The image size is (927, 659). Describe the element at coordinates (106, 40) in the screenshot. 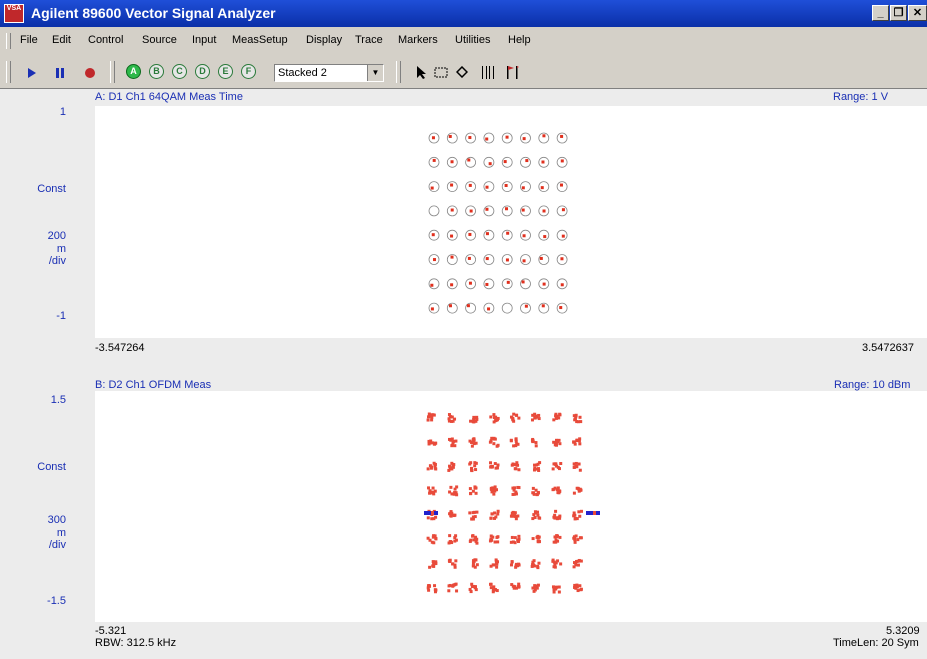

I see `menu-control: Control` at that location.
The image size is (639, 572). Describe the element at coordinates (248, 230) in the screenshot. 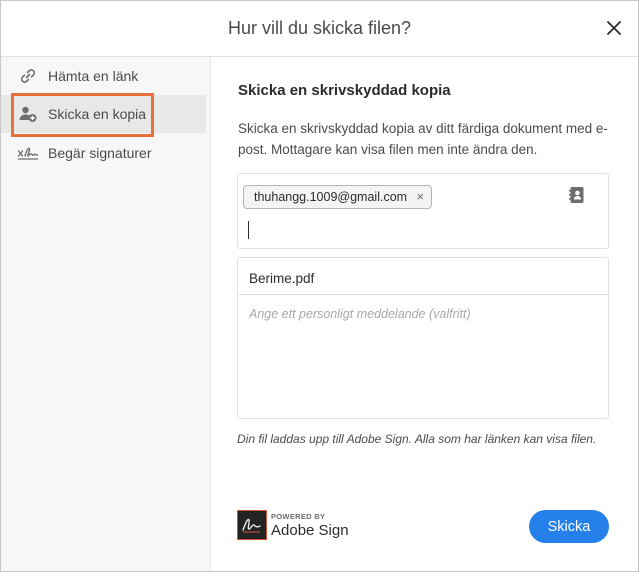

I see `text-caret` at that location.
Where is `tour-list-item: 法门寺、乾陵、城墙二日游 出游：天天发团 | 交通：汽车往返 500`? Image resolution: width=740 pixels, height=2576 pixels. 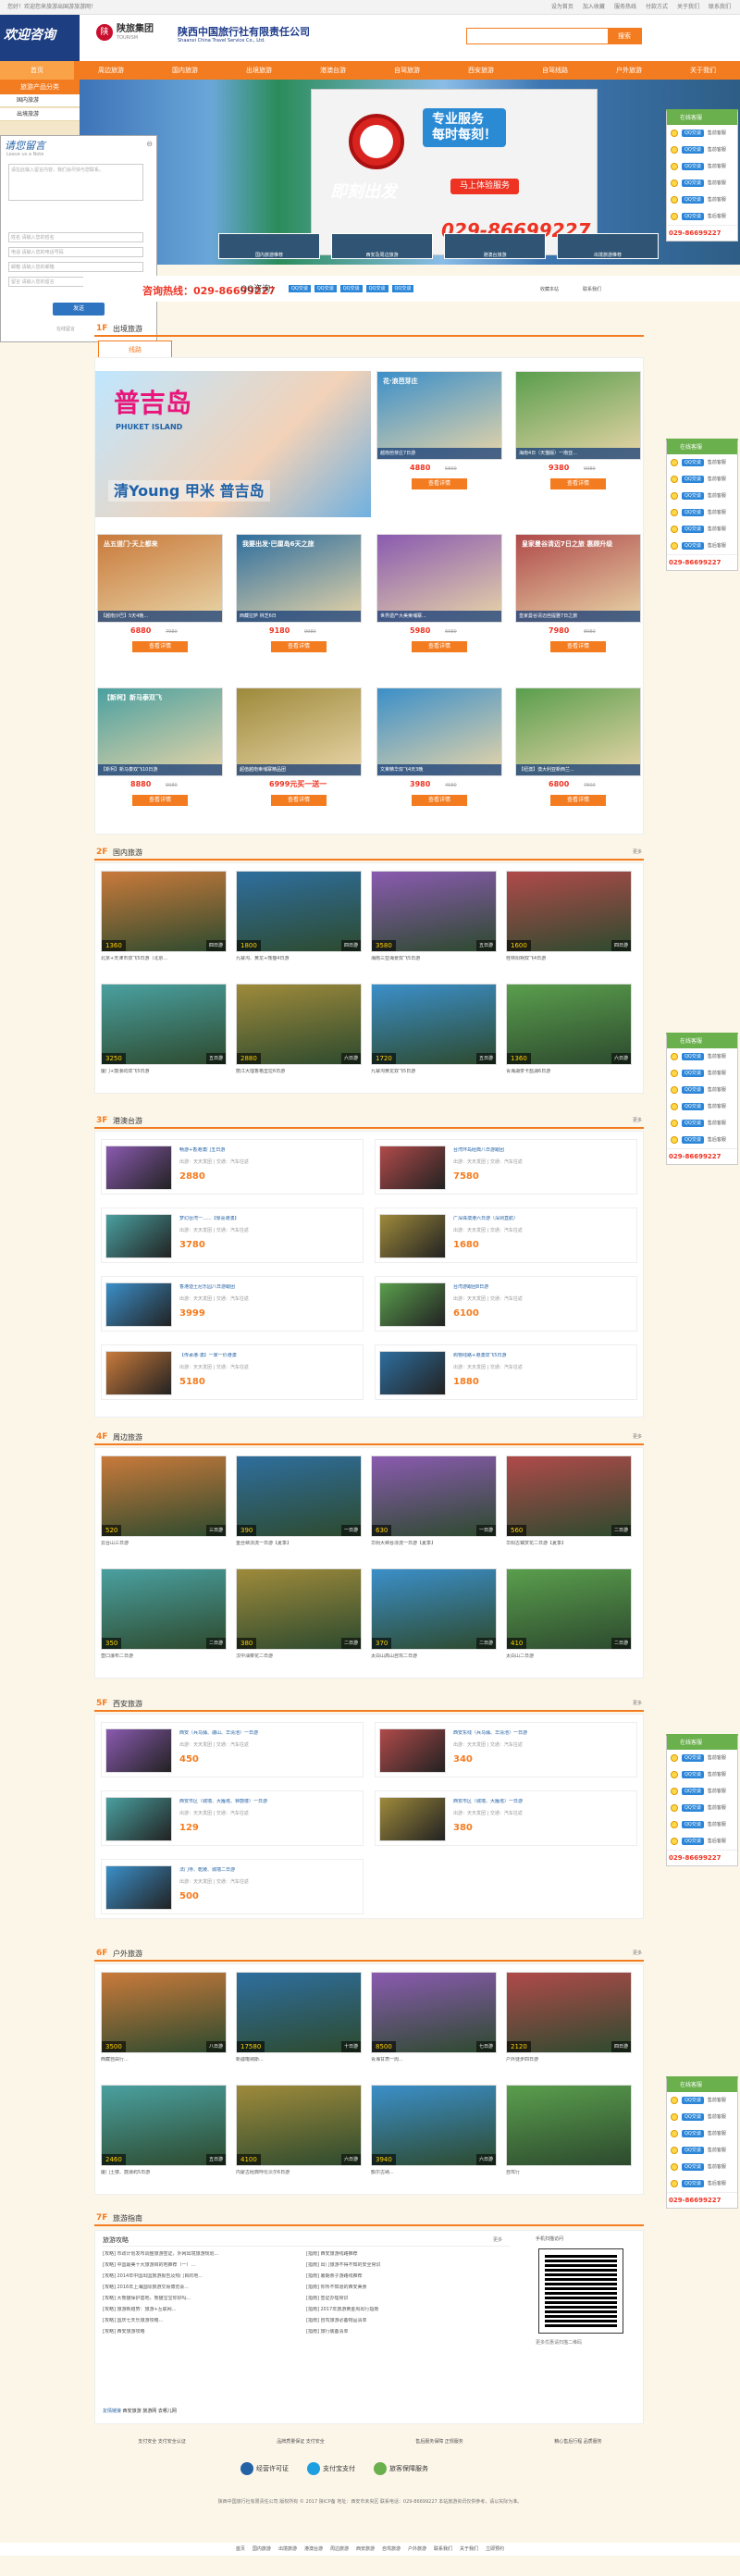
tour-list-item: 法门寺、乾陵、城墙二日游 出游：天天发团 | 交通：汽车往返 500 is located at coordinates (232, 1886).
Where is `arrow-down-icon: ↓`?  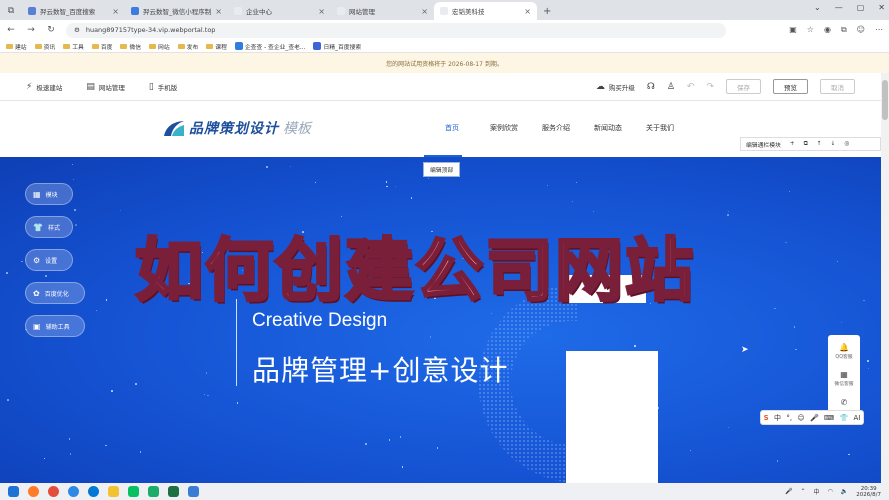 arrow-down-icon: ↓ is located at coordinates (834, 144).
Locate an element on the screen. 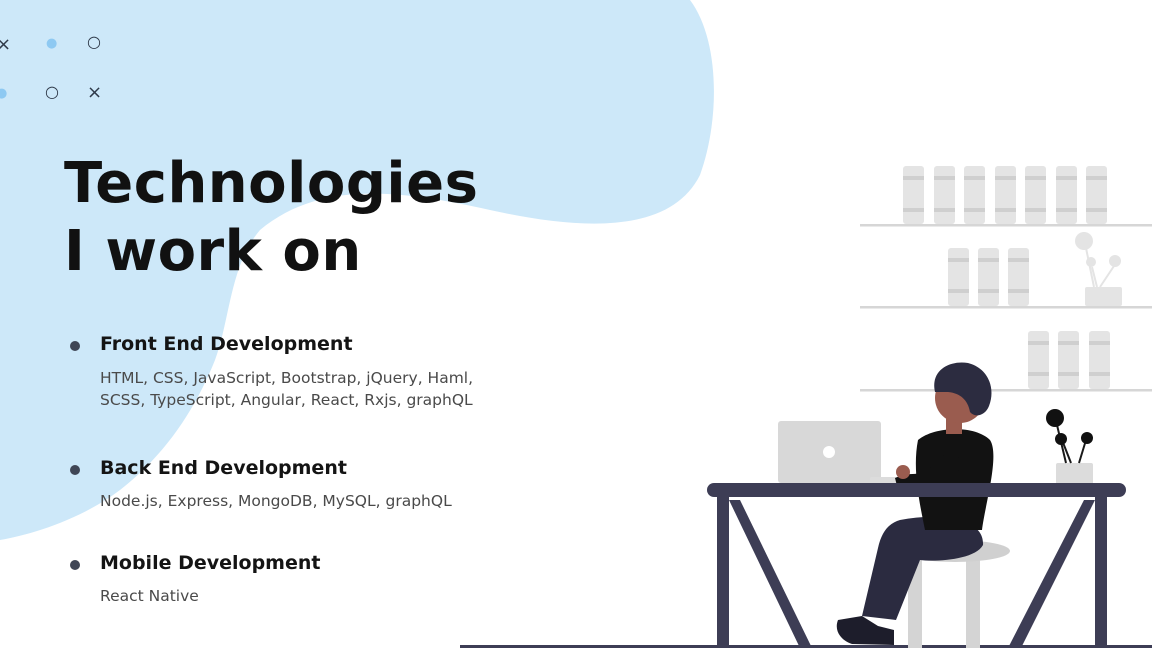 Image resolution: width=1152 pixels, height=648 pixels. section-title: Mobile Development is located at coordinates (210, 563).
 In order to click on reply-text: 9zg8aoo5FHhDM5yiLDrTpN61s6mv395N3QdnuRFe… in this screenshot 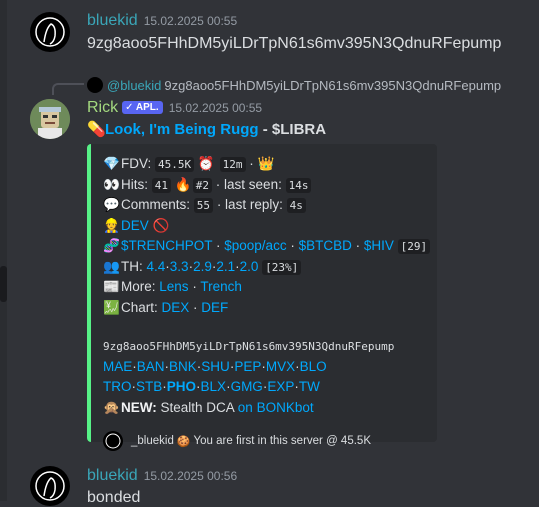, I will do `click(333, 86)`.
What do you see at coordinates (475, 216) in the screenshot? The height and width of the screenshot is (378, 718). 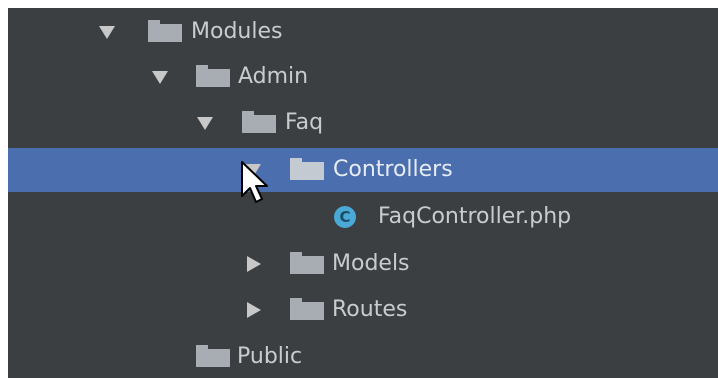 I see `tree-item-label: FaqController.php` at bounding box center [475, 216].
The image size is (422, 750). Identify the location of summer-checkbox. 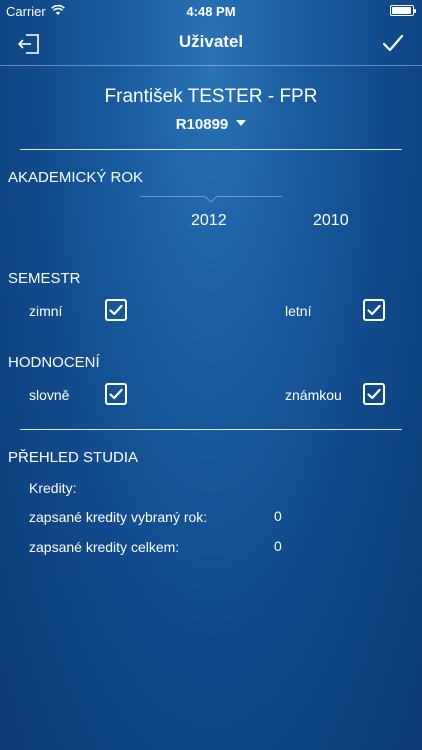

_EXERCISE DETAILS_
Copy word for word the part of the records that opens at the start and closes with the line containing "tour-list-item: 法门寺、乾陵、城墙二日游 出游：天天发团 | 交通：汽车往返 500 is", leaving out the pictures.

_EXERCISE ANSWER_
The image size is (927, 659). Describe the element at coordinates (106, 40) in the screenshot. 

I see `menu-control: Control` at that location.
The image size is (639, 572). Describe the element at coordinates (248, 230) in the screenshot. 

I see `text-caret` at that location.
Where is `tour-list-item: 法门寺、乾陵、城墙二日游 出游：天天发团 | 交通：汽车往返 500`? Image resolution: width=740 pixels, height=2576 pixels. 
tour-list-item: 法门寺、乾陵、城墙二日游 出游：天天发团 | 交通：汽车往返 500 is located at coordinates (232, 1886).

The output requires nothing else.